**Data provided**
►
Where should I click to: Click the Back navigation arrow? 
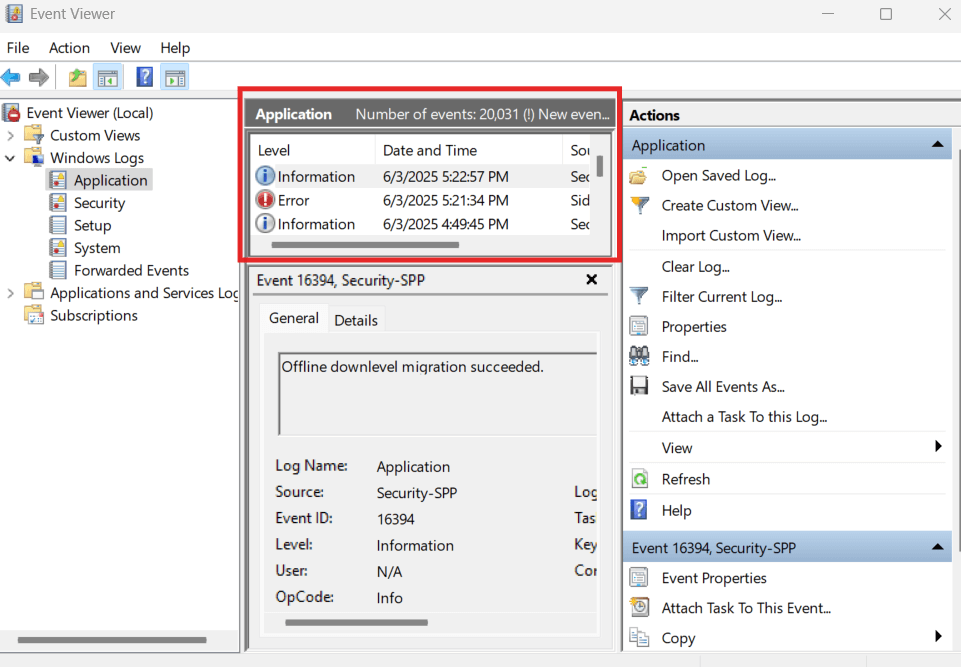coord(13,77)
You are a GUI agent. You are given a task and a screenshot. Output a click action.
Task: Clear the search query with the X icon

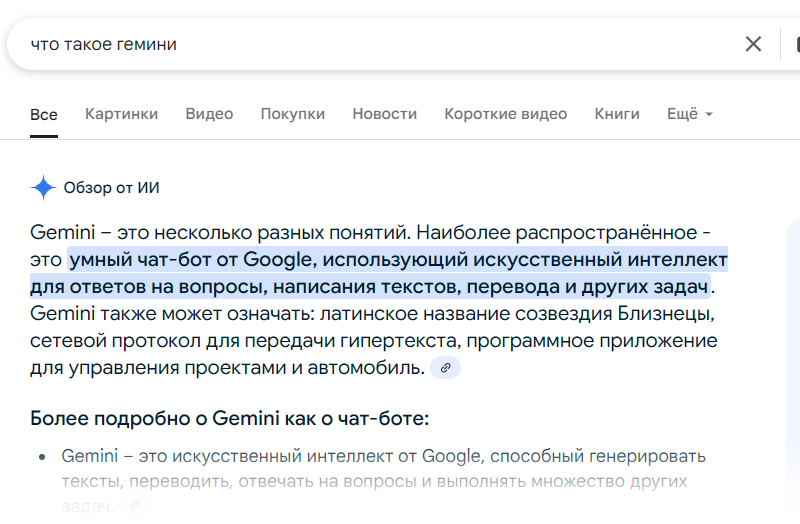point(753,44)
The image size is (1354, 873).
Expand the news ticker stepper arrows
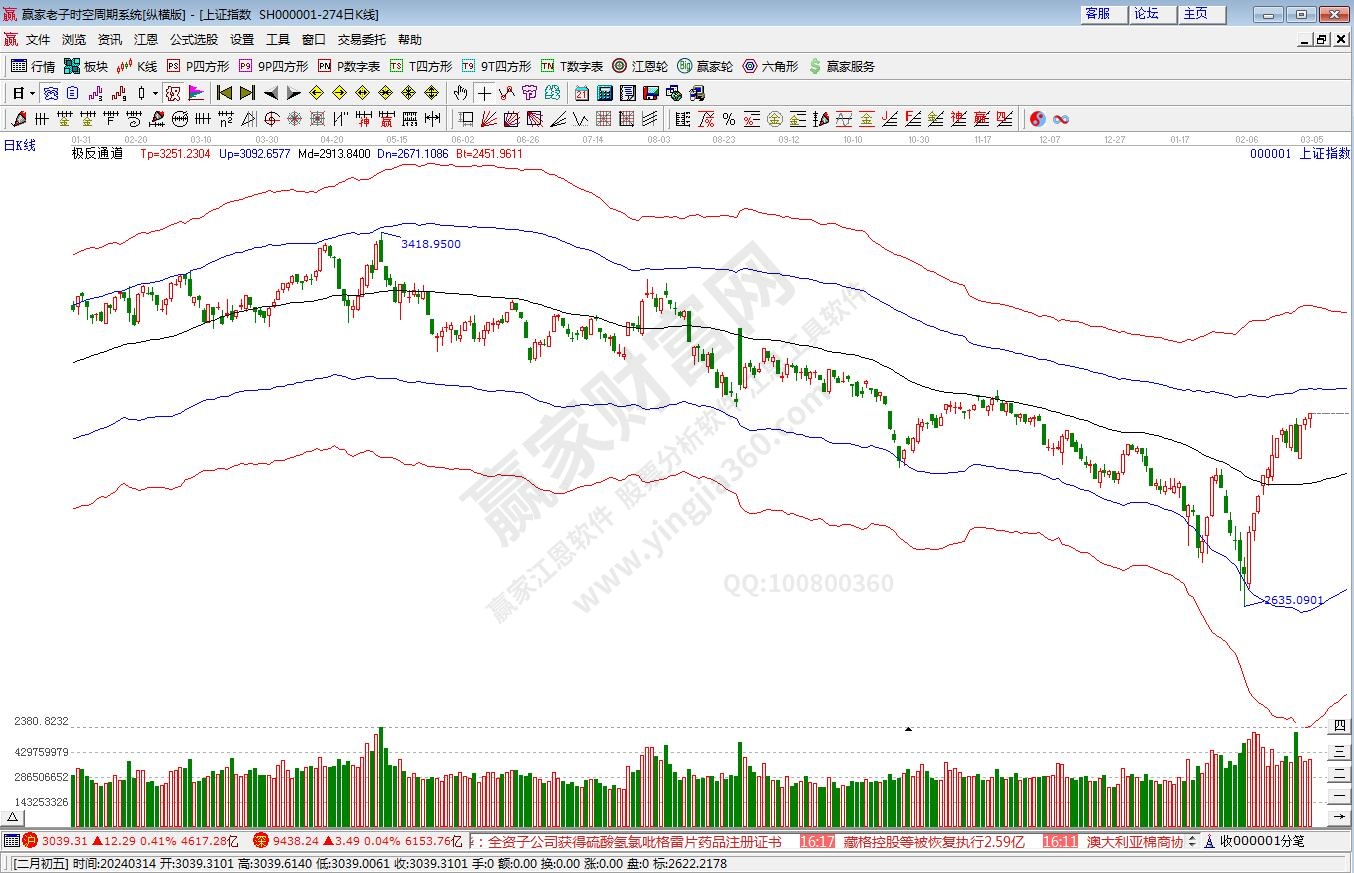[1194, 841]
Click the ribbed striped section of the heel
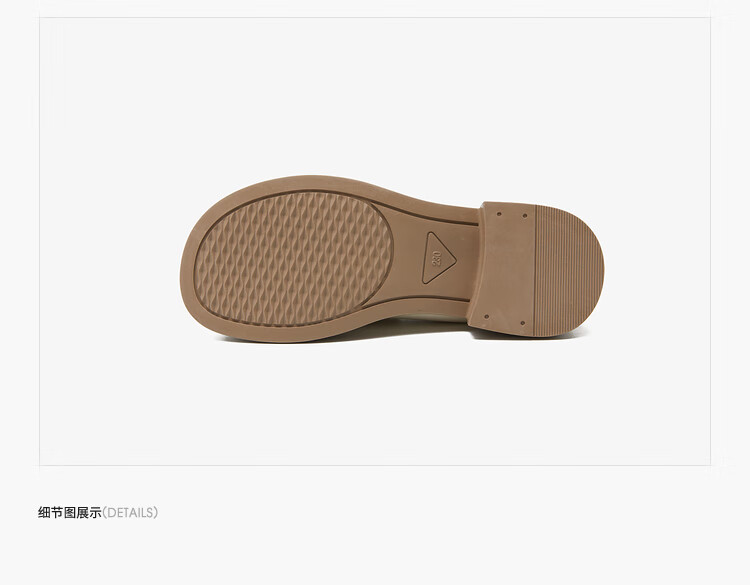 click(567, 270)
◄
►
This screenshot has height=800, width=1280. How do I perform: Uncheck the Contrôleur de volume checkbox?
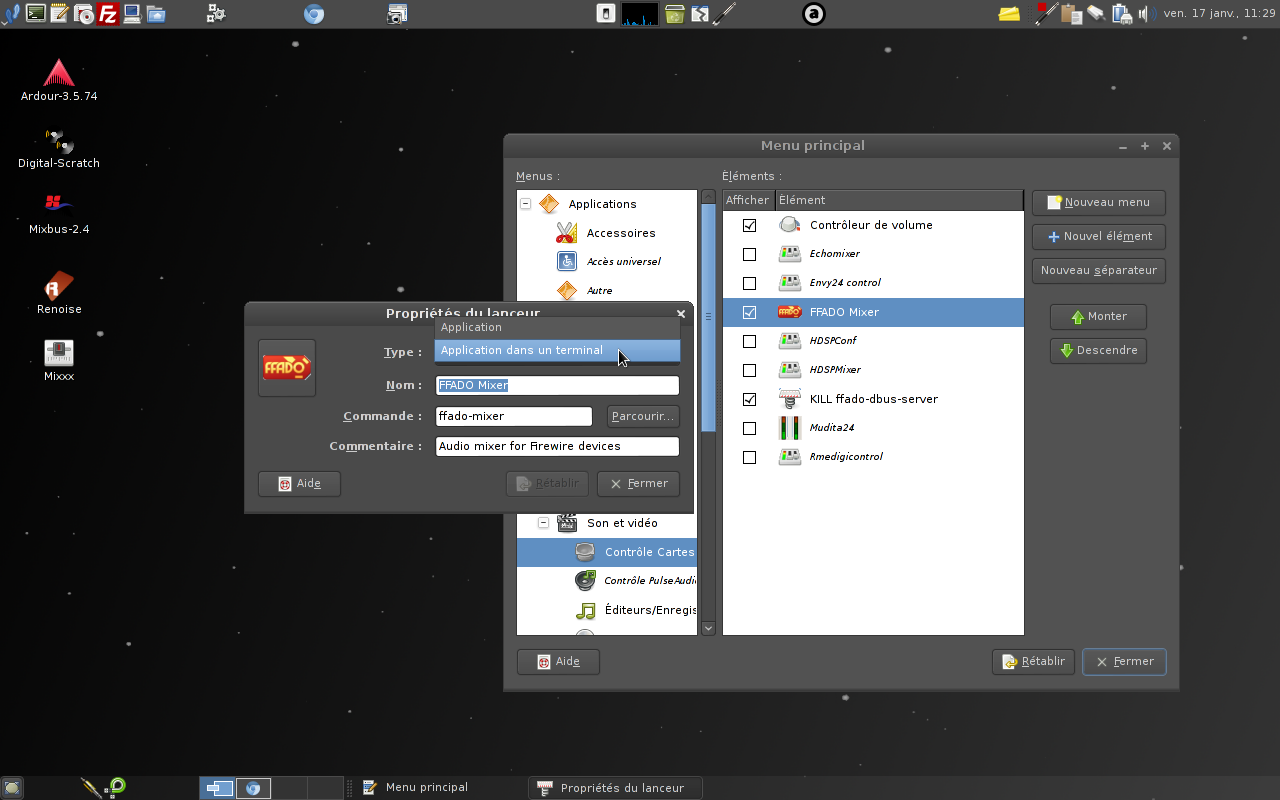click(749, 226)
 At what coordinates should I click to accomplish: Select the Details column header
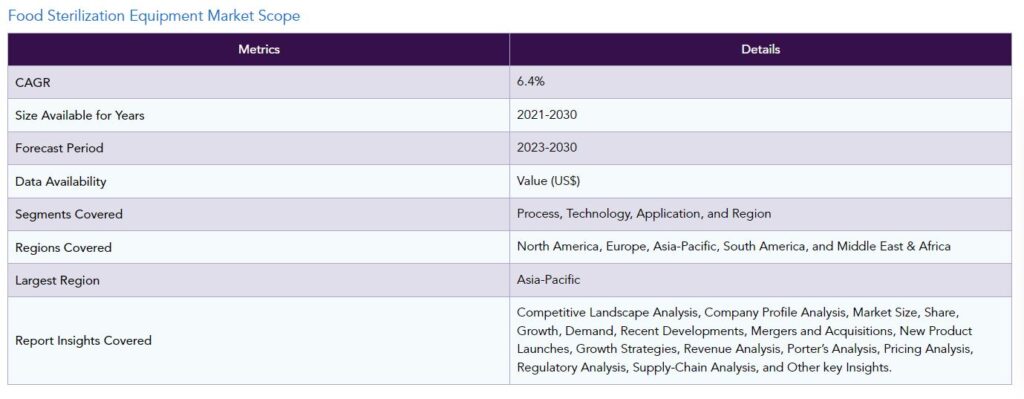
◄
►
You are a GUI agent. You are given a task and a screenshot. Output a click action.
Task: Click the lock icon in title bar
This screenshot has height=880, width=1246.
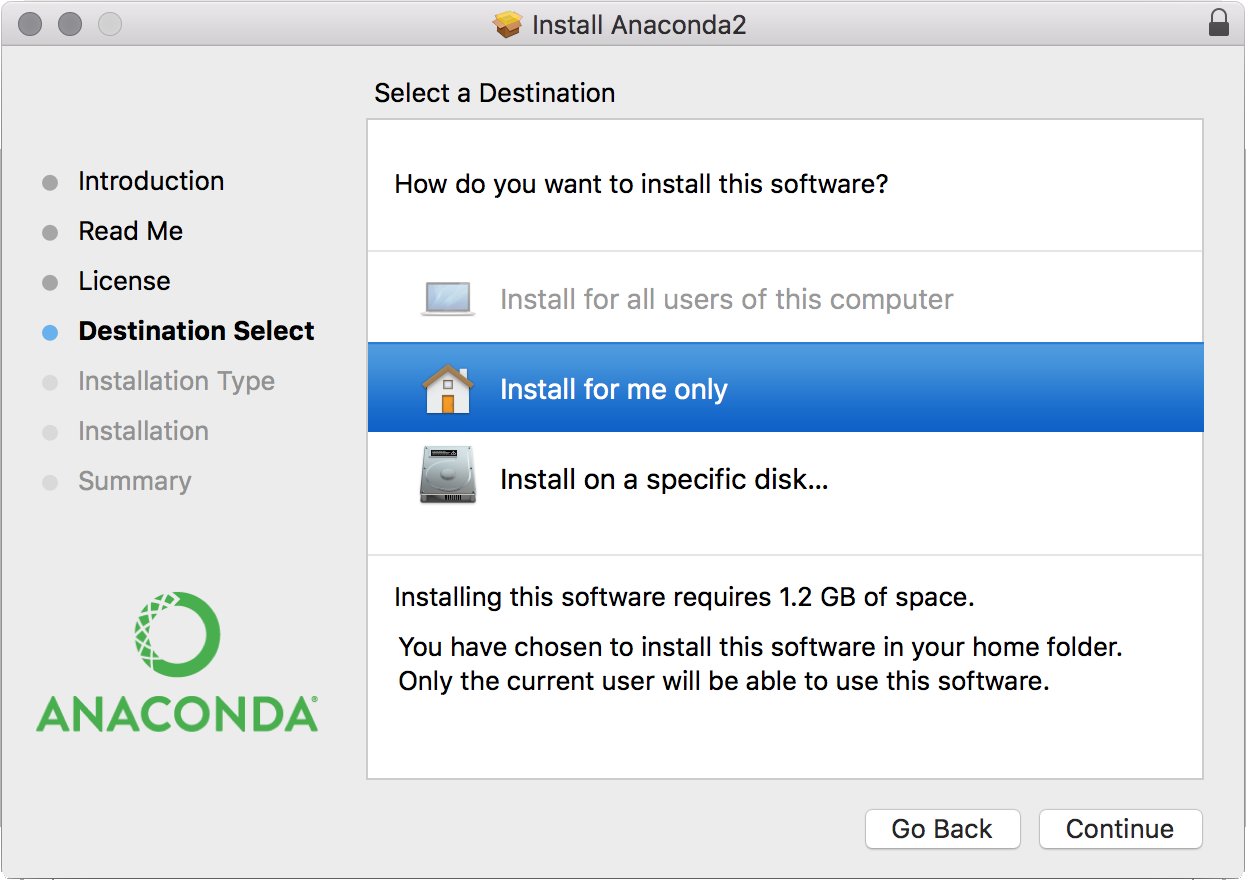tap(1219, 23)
◄
**Problem to work on**
The expected output is the lines above from the one containing "This screenshot has height=800, width=1280." to the one containing "At what coordinates", both ends included, reproduced exactly with every picture left out.

**Result of the task**
This screenshot has height=800, width=1280. How do I perform: Uncheck the Contrôleur de volume checkbox?
click(749, 226)
 At what coordinates should I click to accomplish: Select the Details column header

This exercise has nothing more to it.